● Recorded data

----

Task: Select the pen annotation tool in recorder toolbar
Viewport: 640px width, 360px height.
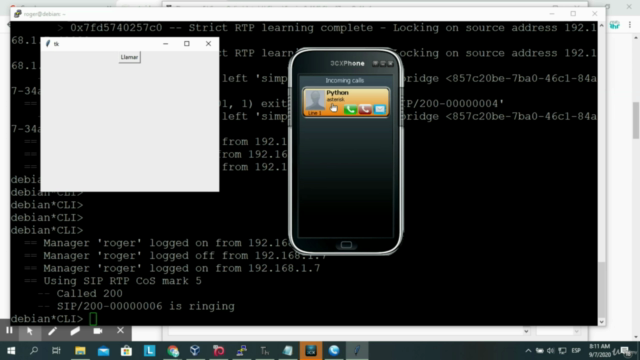Action: coord(52,331)
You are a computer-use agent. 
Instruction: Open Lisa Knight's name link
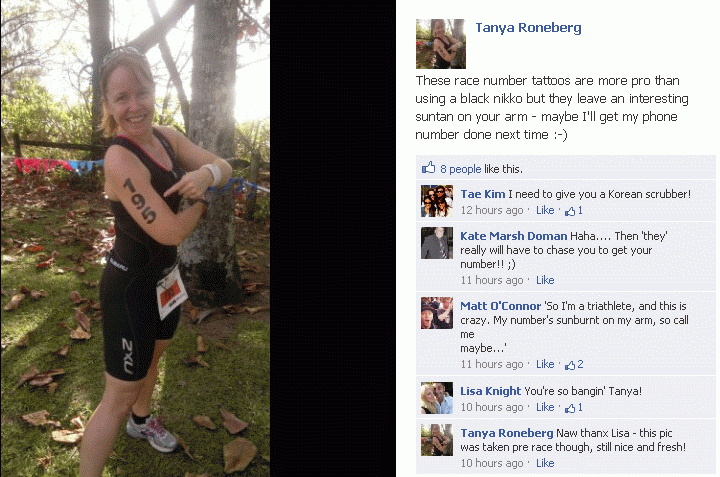pyautogui.click(x=490, y=391)
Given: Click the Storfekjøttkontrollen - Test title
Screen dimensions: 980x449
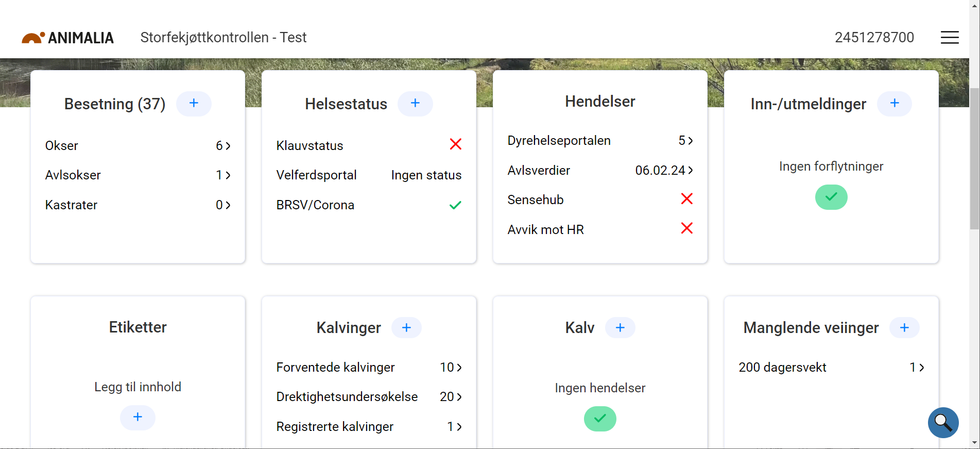Looking at the screenshot, I should point(223,38).
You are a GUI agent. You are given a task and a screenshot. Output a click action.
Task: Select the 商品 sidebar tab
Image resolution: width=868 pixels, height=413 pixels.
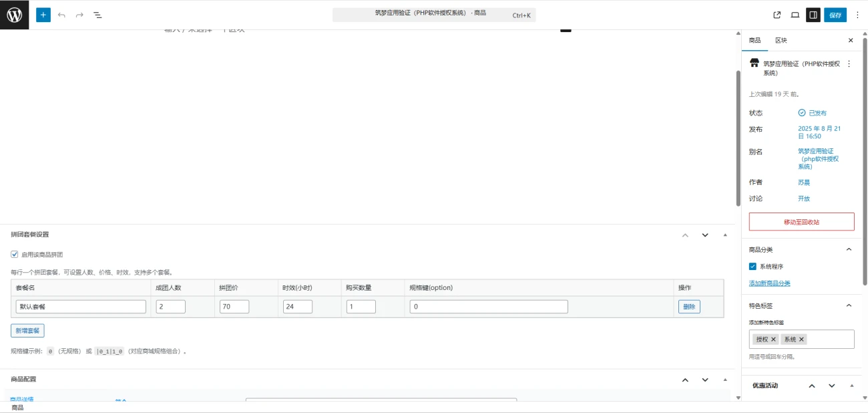754,41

----

● Work request
Return all lines above that mention the word "agent".

● Your solution
You are a computer-use agent. 
You are a GUI agent. You are given a task and a screenshot. Output a click action.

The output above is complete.